▶ **Work to complete**
Transcribe each line of the material exactly as it stands.

▶ **Records provided**
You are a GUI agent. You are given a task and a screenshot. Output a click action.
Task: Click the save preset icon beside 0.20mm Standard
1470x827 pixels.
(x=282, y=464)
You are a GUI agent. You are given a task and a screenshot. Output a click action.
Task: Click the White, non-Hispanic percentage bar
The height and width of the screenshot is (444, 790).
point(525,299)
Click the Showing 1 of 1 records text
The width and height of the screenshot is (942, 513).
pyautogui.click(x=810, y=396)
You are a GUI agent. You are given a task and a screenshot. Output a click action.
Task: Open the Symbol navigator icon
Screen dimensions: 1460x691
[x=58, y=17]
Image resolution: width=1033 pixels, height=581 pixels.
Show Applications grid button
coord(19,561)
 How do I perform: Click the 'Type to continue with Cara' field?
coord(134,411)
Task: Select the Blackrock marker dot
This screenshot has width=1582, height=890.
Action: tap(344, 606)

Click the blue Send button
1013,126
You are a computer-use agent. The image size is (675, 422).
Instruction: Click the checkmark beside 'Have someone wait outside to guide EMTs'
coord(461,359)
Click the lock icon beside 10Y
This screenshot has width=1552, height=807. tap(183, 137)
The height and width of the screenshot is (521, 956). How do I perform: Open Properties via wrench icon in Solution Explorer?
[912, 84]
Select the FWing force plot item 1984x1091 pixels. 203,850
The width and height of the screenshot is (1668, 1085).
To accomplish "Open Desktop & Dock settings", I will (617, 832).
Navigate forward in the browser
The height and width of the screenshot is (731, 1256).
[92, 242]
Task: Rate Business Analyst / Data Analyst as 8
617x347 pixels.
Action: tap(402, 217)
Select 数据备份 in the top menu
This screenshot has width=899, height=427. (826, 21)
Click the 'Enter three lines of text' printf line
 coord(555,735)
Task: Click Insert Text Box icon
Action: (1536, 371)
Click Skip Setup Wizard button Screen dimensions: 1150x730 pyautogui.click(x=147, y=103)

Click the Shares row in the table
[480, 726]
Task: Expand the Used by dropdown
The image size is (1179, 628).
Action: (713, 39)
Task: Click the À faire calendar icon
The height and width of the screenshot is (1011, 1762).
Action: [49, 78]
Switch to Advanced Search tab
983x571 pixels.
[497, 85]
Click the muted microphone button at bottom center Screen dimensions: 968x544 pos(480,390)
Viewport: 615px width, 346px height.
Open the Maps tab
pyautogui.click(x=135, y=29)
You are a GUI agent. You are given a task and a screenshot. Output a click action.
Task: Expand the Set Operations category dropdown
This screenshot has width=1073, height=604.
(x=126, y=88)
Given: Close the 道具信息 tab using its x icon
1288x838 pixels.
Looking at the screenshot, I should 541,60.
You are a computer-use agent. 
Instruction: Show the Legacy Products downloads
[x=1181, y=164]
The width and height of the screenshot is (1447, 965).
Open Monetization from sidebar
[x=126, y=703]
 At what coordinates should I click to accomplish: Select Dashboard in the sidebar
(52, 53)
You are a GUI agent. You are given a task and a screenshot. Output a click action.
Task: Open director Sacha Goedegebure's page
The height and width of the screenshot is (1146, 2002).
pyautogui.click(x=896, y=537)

▶ **Answer box**
You are a GUI agent. You are given a task and a screenshot. Output a click action.
Task: Click the save preset icon beside 0.20mm Standard
1470x827 pixels.
(x=282, y=464)
You are a GUI agent. You are given a task and a screenshot. Output a click action.
Task: Click the White, non-Hispanic percentage bar
The height and width of the screenshot is (444, 790).
point(525,299)
Click the Showing 1 of 1 records text
The width and height of the screenshot is (942, 513).
pyautogui.click(x=810, y=396)
You are a GUI agent. You are given a task and a screenshot. Output a click action.
Task: Open the Symbol navigator icon
Screen dimensions: 1460x691
[x=58, y=17]
Image resolution: width=1033 pixels, height=581 pixels.
Show Applications grid button
coord(19,561)
 How do I perform: Click the 'Type to continue with Cara' field?
coord(134,411)
Task: Select the Blackrock marker dot
This screenshot has width=1582, height=890.
Action: tap(344, 606)

Click the blue Send button
1013,126
You are a computer-use agent. The image size is (675, 422).
Instruction: Click the checkmark beside 'Have someone wait outside to guide EMTs'
coord(461,359)
Click the lock icon beside 10Y
This screenshot has width=1552, height=807. tap(183, 137)
The height and width of the screenshot is (521, 956). How do I perform: Open Properties via wrench icon in Solution Explorer?
[912, 84]
Select the FWing force plot item 1984x1091 pixels. 203,850
The width and height of the screenshot is (1668, 1085).
To accomplish "Open Desktop & Dock settings", I will (617, 832).
Navigate forward in the browser
The height and width of the screenshot is (731, 1256).
[92, 242]
Task: Rate Business Analyst / Data Analyst as 8
617x347 pixels.
Action: tap(402, 217)
Select 数据备份 in the top menu
This screenshot has width=899, height=427. (826, 21)
Click the 'Enter three lines of text' printf line
 coord(555,735)
Task: Click Insert Text Box icon
Action: (1536, 371)
Click Skip Setup Wizard button Screen dimensions: 1150x730 pyautogui.click(x=147, y=103)

Click the Shares row in the table
[480, 726]
Task: Expand the Used by dropdown
The image size is (1179, 628).
Action: (713, 39)
Task: Click the À faire calendar icon
The height and width of the screenshot is (1011, 1762).
Action: [49, 78]
Switch to Advanced Search tab
983x571 pixels.
[497, 85]
Click the muted microphone button at bottom center Screen dimensions: 968x544 pos(480,390)
Viewport: 615px width, 346px height.
Open the Maps tab
pyautogui.click(x=135, y=29)
You are a GUI agent. You are given a task and a screenshot. Output a click action.
Task: Expand the Set Operations category dropdown
This screenshot has width=1073, height=604.
(x=126, y=88)
Given: Close the 道具信息 tab using its x icon
1288x838 pixels.
Looking at the screenshot, I should 541,60.
You are a computer-use agent. 
Instruction: Show the Legacy Products downloads
[x=1181, y=164]
The width and height of the screenshot is (1447, 965).
Open Monetization from sidebar
[x=126, y=703]
 At what coordinates should I click to accomplish: Select Dashboard in the sidebar
(52, 53)
You are a GUI agent. You are given a task and a screenshot. Output a click action.
Task: Open director Sacha Goedegebure's page
The height and width of the screenshot is (1146, 2002).
pyautogui.click(x=896, y=537)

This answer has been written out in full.